No mucho tiempo después del inicio de una brutal pandemia, que mata a millones de personas a través del mundo, una serie de marchas multitudinarias desestabilizan a un gobierno débil e indeciso. Un líder de orígenes socialistas que, durante años, ha buscado el máximo poder en nombre del “pueblo”, quiere imponer su versión sui generis del colectivismo.
Los sindicatos organizan un paro y detienen la economía. Esto desata la violencia. Miles de estudiantes universitarios salen a las calles. Ingenuamente, se entremezclan con escuadras violentas, cuyos miembros visten de negro. En muchas partes del país, quienes mandan son ellos. El caudillo percibe que su momento puede haber llegado, y no pretende someterse a los límites de poder establecidos.
Sus seguidores no sólo atacan el liberalismo económico, que consideran materialista e injusto. También niegan la legitimidad de la democracia liberal; rechazan la idea de que una mayoría pueda elegir a un gobierno por un período predeterminado, mientras que la oposición se prepara en paz para ganar las próximas elecciones, la manera de formar un nuevo gobierno.

• • • •

### TAREAS POR REALIZAR
A. Reproduce al pie de la letra el pasaje del texto dado que abarca desde "Los sindicatos organizan" hasta "un nuevo gobierno.".
B. En el párrafo del texto dado que comienza con "Los sindicatos organizan un paro", ¿qué grupos colectivos de personas se mencionan? Enuméralos todos.

• • • •

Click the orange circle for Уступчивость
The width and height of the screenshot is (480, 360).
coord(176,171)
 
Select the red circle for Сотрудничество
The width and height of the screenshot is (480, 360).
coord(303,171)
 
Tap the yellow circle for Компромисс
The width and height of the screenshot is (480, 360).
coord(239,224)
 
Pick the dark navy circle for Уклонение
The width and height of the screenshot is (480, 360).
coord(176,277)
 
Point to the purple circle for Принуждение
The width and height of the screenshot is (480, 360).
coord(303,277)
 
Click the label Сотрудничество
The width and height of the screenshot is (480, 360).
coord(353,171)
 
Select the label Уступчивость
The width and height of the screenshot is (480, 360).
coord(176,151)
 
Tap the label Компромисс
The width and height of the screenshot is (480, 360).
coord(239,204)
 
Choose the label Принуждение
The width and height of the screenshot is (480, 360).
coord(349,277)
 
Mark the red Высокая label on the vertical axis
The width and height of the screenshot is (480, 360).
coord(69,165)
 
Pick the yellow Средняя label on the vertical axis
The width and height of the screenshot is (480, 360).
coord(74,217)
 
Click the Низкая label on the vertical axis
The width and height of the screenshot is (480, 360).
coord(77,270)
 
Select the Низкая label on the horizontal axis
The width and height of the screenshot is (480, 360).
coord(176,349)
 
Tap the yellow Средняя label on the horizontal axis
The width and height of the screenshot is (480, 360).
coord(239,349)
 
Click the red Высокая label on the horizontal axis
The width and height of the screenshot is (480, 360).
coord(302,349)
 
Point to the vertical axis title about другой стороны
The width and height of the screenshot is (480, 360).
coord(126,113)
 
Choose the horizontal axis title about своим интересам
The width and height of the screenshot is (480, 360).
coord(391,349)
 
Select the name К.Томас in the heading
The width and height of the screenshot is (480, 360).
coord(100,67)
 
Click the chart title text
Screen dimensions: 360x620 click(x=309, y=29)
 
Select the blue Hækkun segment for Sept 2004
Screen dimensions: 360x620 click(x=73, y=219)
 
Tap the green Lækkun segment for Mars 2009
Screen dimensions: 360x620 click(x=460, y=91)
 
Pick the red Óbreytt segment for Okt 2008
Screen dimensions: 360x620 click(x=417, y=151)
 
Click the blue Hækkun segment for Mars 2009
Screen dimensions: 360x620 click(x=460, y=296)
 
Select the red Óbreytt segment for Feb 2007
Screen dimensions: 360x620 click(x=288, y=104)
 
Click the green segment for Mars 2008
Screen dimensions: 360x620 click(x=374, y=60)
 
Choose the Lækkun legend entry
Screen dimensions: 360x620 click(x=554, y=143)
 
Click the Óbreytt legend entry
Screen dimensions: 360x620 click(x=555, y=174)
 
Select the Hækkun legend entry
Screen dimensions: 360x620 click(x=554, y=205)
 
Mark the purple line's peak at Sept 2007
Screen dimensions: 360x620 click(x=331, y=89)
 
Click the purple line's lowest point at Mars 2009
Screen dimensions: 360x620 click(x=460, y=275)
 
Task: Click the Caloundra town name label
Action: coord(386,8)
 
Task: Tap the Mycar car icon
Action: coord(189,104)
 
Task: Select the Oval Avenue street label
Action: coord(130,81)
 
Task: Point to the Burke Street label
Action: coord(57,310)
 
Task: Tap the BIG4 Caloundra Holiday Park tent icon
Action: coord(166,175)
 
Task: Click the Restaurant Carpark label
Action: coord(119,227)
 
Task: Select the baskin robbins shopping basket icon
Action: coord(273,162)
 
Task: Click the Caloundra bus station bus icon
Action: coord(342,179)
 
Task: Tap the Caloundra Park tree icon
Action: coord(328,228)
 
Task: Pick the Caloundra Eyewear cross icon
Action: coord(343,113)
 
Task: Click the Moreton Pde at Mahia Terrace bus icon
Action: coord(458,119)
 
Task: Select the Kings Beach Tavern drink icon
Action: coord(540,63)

• • • •

### RESULTADOS DEL EJERCICIO
A.
Los sindicatos organizan un paro y detienen la economía. Esto desata la violencia. Miles de estudiantes universitarios salen a las calles. Ingenuamente, se entremezclan con escuadras violentas, cuyos miembros visten de negro. En muchas partes del país, quienes mandan son ellos. El caudillo percibe que su momento puede haber llegado, y no pretende someterse a los límites de poder establecidos.
Sus seguidores no sólo atacan el liberalismo económico, que consideran materialista e injusto. También niegan la legitimidad de la democracia liberal; rechazan la idea de que una mayoría pueda elegir a un gobierno por un período predeterminado, mientras que la oposición se prepara en paz para ganar las próximas elecciones, la manera de formar un nuevo gobierno.

B.
- Los sindicatos
- Miles de estudiantes universitarios
- Escuadras violentas, cuyos miembros visten de negro